For banks, security teams, and enterprise AI buyers, predictability is not a luxury. American Banker reported that bank CEOs and Treasury Secretary Scott Bessant met with Anthropic in April to discuss Mythos, and that JPMorganChase joined Project Glasswing, a group allowed to test Mythos in their environments. When models used in serious security testing can vanish by directive, customers need a rulebook, not a rumor chain.

Public safety is the best argument for the shutdown, but it still needs proof

The government’s best case is straightforward. If a frontier model can be reliably jailbroken to assist cybercrime, weapons misuse, fraud, or other serious harm, officials should not wait for damage to pile up. AI companies also have commercial incentives. They should not be the sole judges of whether their own products are safe enough.

That argument is strong. It still does not justify vague emergency governance as the default.

Emergency authority is legitimate when three conditions exist: credible evidence, narrow scope, and a path to repair or appeal. Credible evidence does not require publishing exploit details that would help attackers. It does require enough public explanation for outsiders to know whether the government is acting on demonstrated harm or a disputed edge case. Narrow scope matters because Anthropic says the directive’s foreign-national structure forced a total shutdown. A repair path matters because Sacks and Anthropic both say they want this resolved quickly, but the public does not yet know what exact fix would satisfy the government.
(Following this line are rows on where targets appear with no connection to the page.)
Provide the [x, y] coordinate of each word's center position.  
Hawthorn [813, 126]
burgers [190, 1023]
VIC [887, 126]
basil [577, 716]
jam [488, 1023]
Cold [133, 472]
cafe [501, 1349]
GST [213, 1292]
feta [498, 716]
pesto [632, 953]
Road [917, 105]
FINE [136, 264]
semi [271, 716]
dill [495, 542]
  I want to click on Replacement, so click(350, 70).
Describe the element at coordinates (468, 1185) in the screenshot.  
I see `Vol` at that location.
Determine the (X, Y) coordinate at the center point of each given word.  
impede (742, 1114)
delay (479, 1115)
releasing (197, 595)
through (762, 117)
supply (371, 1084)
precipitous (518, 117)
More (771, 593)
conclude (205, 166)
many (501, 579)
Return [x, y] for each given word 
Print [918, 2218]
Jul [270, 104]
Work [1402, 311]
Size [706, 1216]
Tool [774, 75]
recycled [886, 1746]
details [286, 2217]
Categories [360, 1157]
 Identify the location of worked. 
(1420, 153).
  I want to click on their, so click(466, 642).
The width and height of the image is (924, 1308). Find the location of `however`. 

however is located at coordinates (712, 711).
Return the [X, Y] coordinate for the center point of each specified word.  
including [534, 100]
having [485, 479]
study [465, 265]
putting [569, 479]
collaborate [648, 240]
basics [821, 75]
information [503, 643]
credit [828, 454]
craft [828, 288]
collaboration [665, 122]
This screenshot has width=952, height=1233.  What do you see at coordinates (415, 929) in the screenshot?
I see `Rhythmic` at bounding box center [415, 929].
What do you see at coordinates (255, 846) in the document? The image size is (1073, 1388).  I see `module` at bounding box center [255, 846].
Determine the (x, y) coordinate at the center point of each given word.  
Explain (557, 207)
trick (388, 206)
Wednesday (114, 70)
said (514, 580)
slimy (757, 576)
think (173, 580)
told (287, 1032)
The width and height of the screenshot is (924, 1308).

Due process does not weaken AI safety. It strengthens it. It forces companies to defend their claims, and it forces regulators to defend theirs.

AI oversight has to become public, technical, and reviewable

Fable 5 and Mythos 5 may come back online quickly. Anthropic says it is “working to restore access as soon as possible,” and Sacks wrote that the administration wants the issue fixed and Fable returned to general release. That would solve the customer outage. It would not solve the governance problem.

The next framework should include public summaries of shutdown orders, confidential technical review when disclosure would create security risk, and independent audits that can test claims without exposing sensitive model details. It should also apply across frontier AI providers under the same standard. Selective, unclear enforcement will not produce safer systems. It will produce legal uncertainty around systems that banks, security teams, and developers are already testing in real environments.

The practical takeaway is simple: lawmakers and regulators need to build the AI enforcement process before the next model is pulled offline. If officials want trust in AI safety decisions, they cannot govern frontier models from inside a black box.

Impact Analysis

  • The order shows the U.S. government can force major AI systems offline before publicly explaining its evidence.
  • The case highlights the unresolved challenge of selling powerful cyber-capable AI without enabling misuse.
  • A black-box shutdown process could set a precedent for AI regulation that lacks transparency and proportionality.